Established in 2009, SBA Canada represents one of the largest independent wireless tower portfolios in Canada, owning and operating a diversified portfolio of approximately 500 owned and managed wireless communication sites strategically located across high-growth urban, suburban and rural markets. The Company’s portfolio is underpinned by long-term contracts featuring escalation mechanisms and long-duration site control.
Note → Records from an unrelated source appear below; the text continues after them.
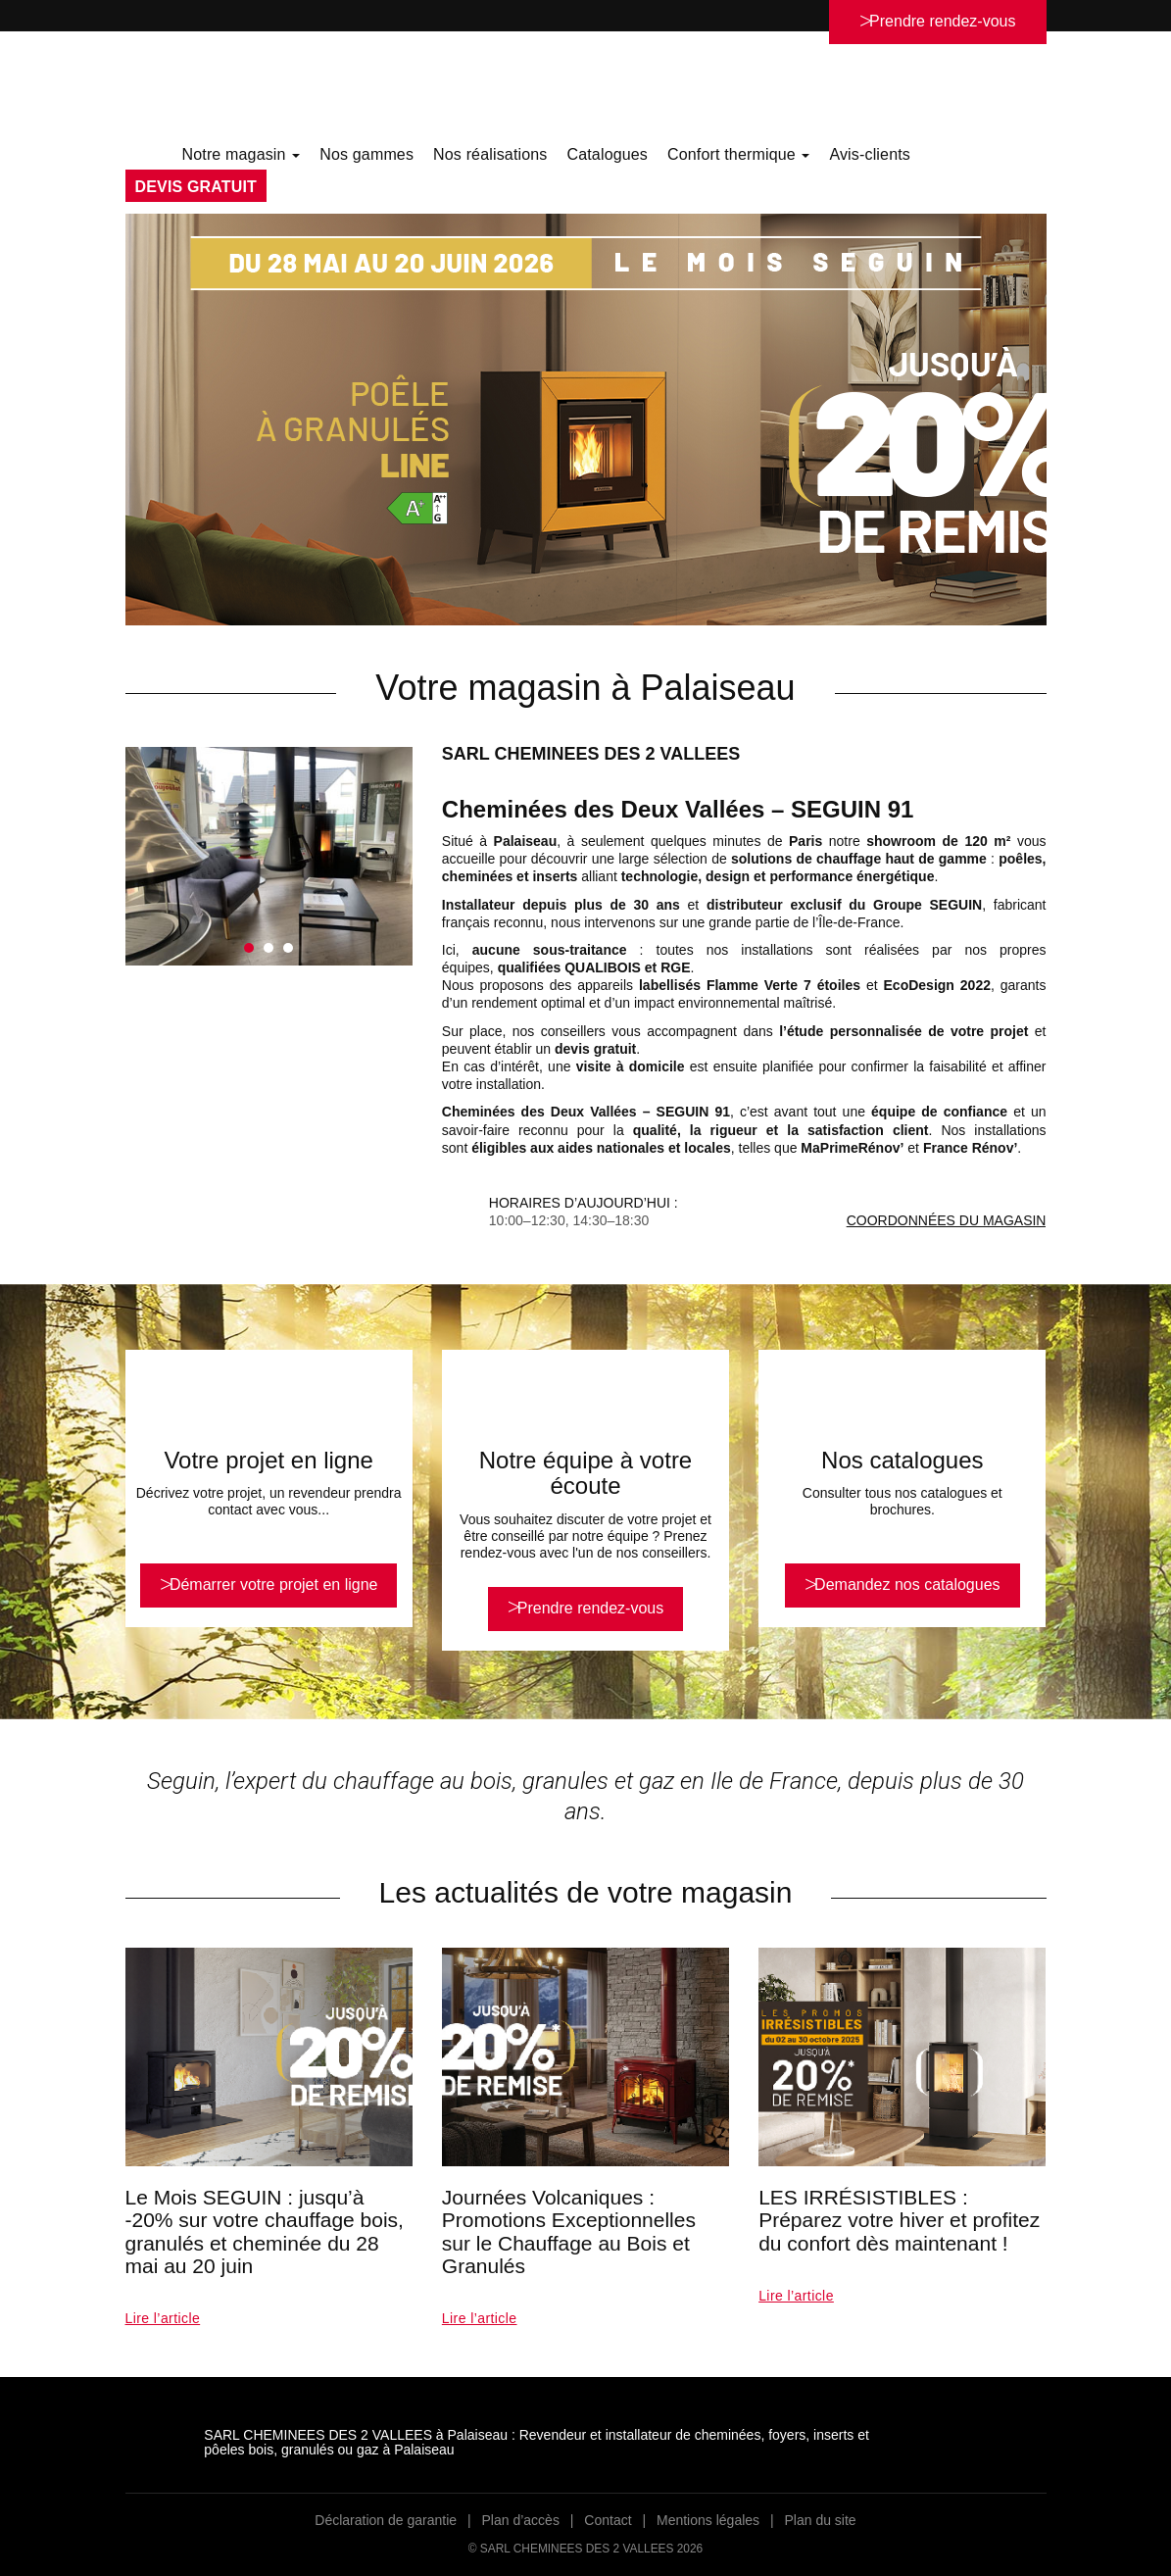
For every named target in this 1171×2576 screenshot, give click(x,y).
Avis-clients (869, 154)
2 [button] (268, 948)
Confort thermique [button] (738, 154)
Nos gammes (366, 154)
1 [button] (249, 948)
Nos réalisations (490, 154)
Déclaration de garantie (386, 2520)
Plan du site (819, 2520)
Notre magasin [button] (241, 154)
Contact (607, 2520)
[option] (586, 419)
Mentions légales (708, 2520)
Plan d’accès (521, 2520)
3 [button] (288, 948)
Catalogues (607, 154)
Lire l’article (163, 2318)
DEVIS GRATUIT (196, 186)
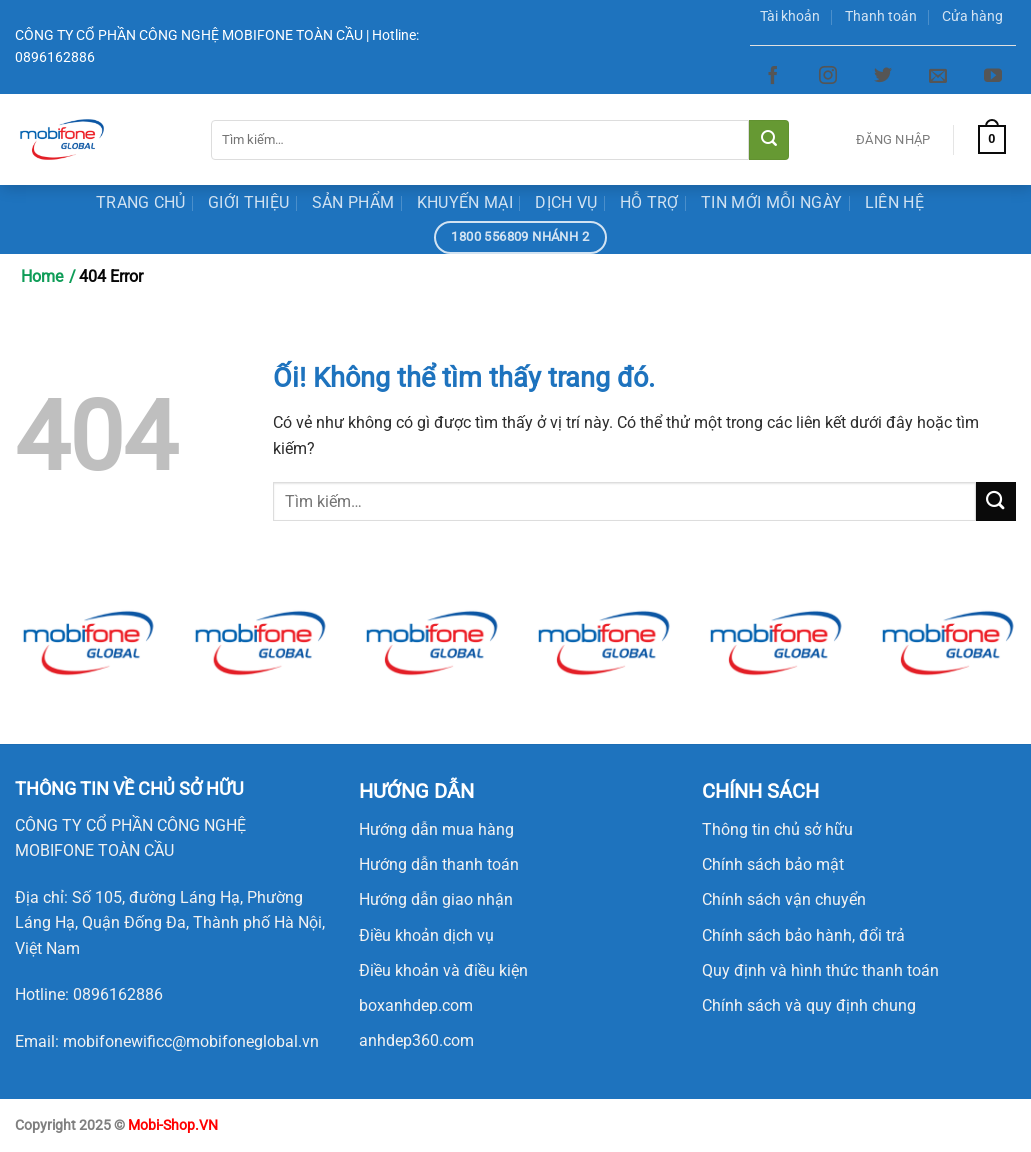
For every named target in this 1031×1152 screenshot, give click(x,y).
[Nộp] (769, 140)
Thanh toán (881, 16)
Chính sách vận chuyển (784, 899)
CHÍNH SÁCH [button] (760, 791)
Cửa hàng (972, 16)
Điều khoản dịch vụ (426, 935)
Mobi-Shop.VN (173, 1125)
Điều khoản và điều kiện (443, 970)
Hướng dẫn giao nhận (436, 899)
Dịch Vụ (566, 202)
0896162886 (118, 994)
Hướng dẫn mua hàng (436, 829)
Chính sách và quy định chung (809, 1005)
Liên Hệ (894, 202)
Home (42, 276)
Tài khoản (790, 16)
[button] (129, 788)
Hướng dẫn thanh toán (439, 864)
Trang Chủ (141, 202)
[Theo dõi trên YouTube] (993, 76)
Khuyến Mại (465, 202)
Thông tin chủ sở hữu (777, 829)
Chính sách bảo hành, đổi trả (803, 935)
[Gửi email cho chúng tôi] (938, 76)
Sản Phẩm (353, 202)
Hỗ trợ (649, 202)
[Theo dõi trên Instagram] (828, 76)
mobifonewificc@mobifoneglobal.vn (191, 1041)
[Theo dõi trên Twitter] (883, 76)
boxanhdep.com (416, 1005)
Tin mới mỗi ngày (771, 202)
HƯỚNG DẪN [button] (416, 791)
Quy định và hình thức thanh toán (820, 970)
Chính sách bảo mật (773, 864)
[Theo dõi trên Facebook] (773, 76)
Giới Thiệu (248, 202)
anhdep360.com (416, 1040)
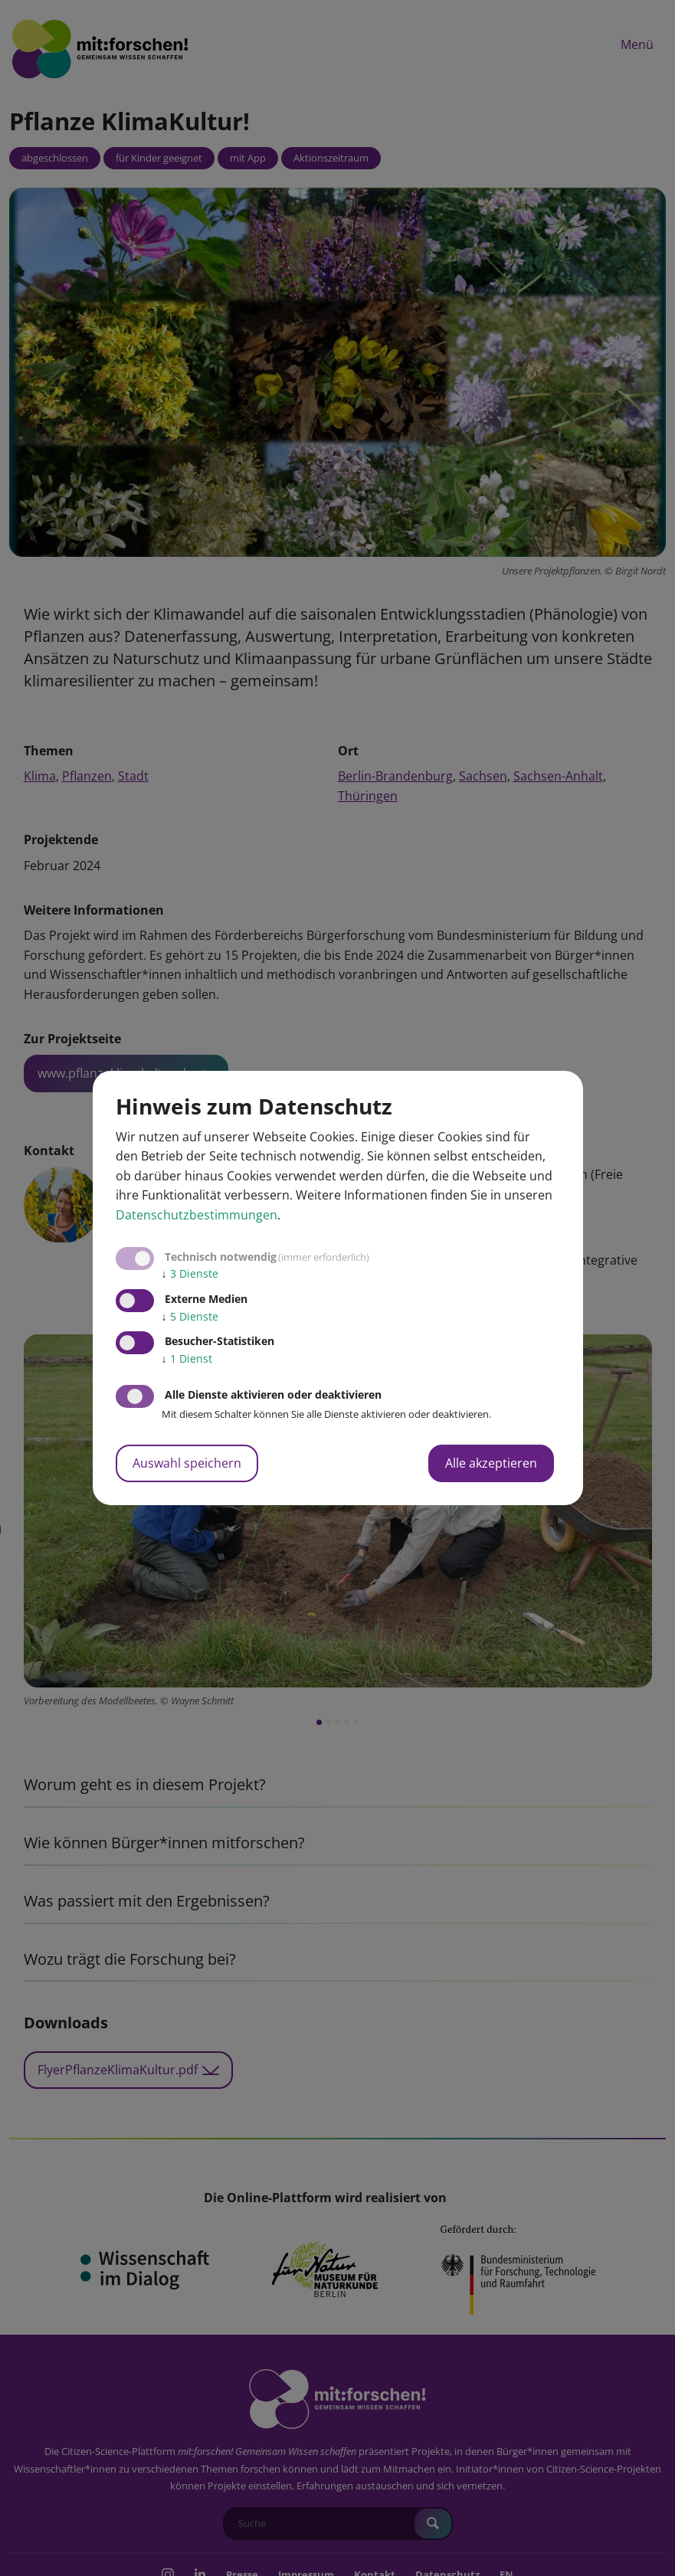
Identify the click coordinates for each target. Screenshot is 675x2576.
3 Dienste (190, 1273)
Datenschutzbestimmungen (196, 1214)
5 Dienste (190, 1316)
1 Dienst (187, 1358)
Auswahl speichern (187, 1463)
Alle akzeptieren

SBA Canada plays a prominent role in supporting the expansion of next generation 5G and broadband networks for Canadian mobile network operators and connectivity providers.

Tom Goossens, Partner and Co-Head of the DIF Infrastructure fund strategy at CVC DIF, commented: “The acquisition of SBA Canada represents a significant investment in critical digital mobile tower infrastructure. SBA Canada’s diversified high-quality tower portfolio, long-term customer relationships and proven development capabilities make it a valuable addition to CVC DIF’s fund portfolio. We look forward to supporting the Company’s continued growth and helping to accelerate connectivity across Canada.” 

Brendan Cavanagh, Chief Executive Officer of SBA Communications, added: “This transaction aligns with our long-term strategic goal of focusing on our core markets, while realizing substantial value for this unique set of assets in Canada and allowing us to reinvest proceeds for the benefit of our shareholders.”

CVC DIF is advised by TD Securities (financial advisor), Mintz, Levin, Cohn, Ferris, Glovsky and Popeo, P.C. (legal advisor), EY-Parthenon (commercial advisor), Leo Berwick (financial and tax advisor), Saras Partners (technical advisor) and Arcadis (environmental advisor).